Stefan Herbst

Personal information
- Nationality: Germany
- Born: 17 May 1978 (age 48) Leipzig, East Germany
- Height: 1.98 m (6 ft 6 in)

Sport
- Sport: Swimming
- Strokes: Freestyle
- Club: SSV Leutzsch e. V.

Medal record
World Championships
| Bronze medal – third place | Fukuoka 2001 | 4x100 m freestyle |
| Bronze medal – third place | Barcelona 2003 | 4x200 m freestyle |
European Championships (LC)
| Gold medal – first place | 2002 Berlin | 4×100 m freestyle |
| Silver medal – second place | 2000 Helsinki | 4×100 m freestyle |
| Silver medal – second place | 2000 Helsinki | 4×200 m freestyle |
| Silver medal – second place | 2002 Berlin | 4×200 m freestyle |
| Bronze medal – third place | 2002 Berlin | 4×100 m medley |
European Championships (SC)
| Gold medal – first place | 2010 Eindhoven | 4x50 m medley |
| Silver medal – second place | 2009 Istanbul | 4x50 m medley |
| Silver medal – second place | 2010 Eindhoven | 4x50 m freestyle |
| Bronze medal – third place | 1999 Lisbon | 200 m freestyle |
| Bronze medal – third place | 2001 Antwerp | 200 m freestyle |
| Bronze medal – third place | 2011 Szczecin | 4×50 m medley |

= Stefan Herbst =

German swimmer

Stefan Herbst (born 17 May 1978 in Leipzig) is a two-time Olympics swimmer from Germany.

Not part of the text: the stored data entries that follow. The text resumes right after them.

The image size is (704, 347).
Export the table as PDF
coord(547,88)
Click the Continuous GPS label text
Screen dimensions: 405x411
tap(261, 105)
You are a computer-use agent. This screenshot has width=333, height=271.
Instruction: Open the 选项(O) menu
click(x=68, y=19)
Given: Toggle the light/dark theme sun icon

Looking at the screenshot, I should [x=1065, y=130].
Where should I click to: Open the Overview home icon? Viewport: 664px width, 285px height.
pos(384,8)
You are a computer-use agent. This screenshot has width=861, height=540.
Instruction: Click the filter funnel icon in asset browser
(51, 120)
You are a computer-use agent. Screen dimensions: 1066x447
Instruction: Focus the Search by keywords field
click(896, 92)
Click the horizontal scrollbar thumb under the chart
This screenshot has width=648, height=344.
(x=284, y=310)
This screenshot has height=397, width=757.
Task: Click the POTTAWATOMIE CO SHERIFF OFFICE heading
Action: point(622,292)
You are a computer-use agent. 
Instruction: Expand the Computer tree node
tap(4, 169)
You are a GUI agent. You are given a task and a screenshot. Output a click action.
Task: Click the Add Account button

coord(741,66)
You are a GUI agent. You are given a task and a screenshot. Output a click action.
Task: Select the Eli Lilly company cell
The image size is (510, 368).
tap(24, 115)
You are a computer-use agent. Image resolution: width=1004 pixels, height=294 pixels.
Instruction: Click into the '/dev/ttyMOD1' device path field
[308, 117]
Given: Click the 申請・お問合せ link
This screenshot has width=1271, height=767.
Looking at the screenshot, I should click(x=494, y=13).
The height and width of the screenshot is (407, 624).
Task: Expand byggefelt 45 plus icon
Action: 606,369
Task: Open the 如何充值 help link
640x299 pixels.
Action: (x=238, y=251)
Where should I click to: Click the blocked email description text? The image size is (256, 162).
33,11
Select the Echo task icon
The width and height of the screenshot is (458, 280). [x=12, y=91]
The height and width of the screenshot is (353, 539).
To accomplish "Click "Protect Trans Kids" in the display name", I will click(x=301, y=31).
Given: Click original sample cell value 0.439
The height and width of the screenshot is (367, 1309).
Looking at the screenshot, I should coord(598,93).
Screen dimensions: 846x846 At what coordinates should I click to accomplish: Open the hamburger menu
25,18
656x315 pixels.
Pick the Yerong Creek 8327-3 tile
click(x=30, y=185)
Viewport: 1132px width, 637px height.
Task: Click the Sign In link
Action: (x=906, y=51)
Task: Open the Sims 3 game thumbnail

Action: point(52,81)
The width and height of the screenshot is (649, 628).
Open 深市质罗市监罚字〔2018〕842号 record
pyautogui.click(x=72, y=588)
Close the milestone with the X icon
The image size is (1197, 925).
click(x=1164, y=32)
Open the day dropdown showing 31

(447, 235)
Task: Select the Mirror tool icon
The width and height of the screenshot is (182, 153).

He swam for Germany at the 2000 and 2004 Olympics. He is the brother of fellow Olympic swimmer Sabine Herbst and uncle of young swimmer Ramon Klenz.

Stefan made his international swimming debut at the 1998 World Championships. He has competed in Freestyle Relay and Men's 200m Freestyle.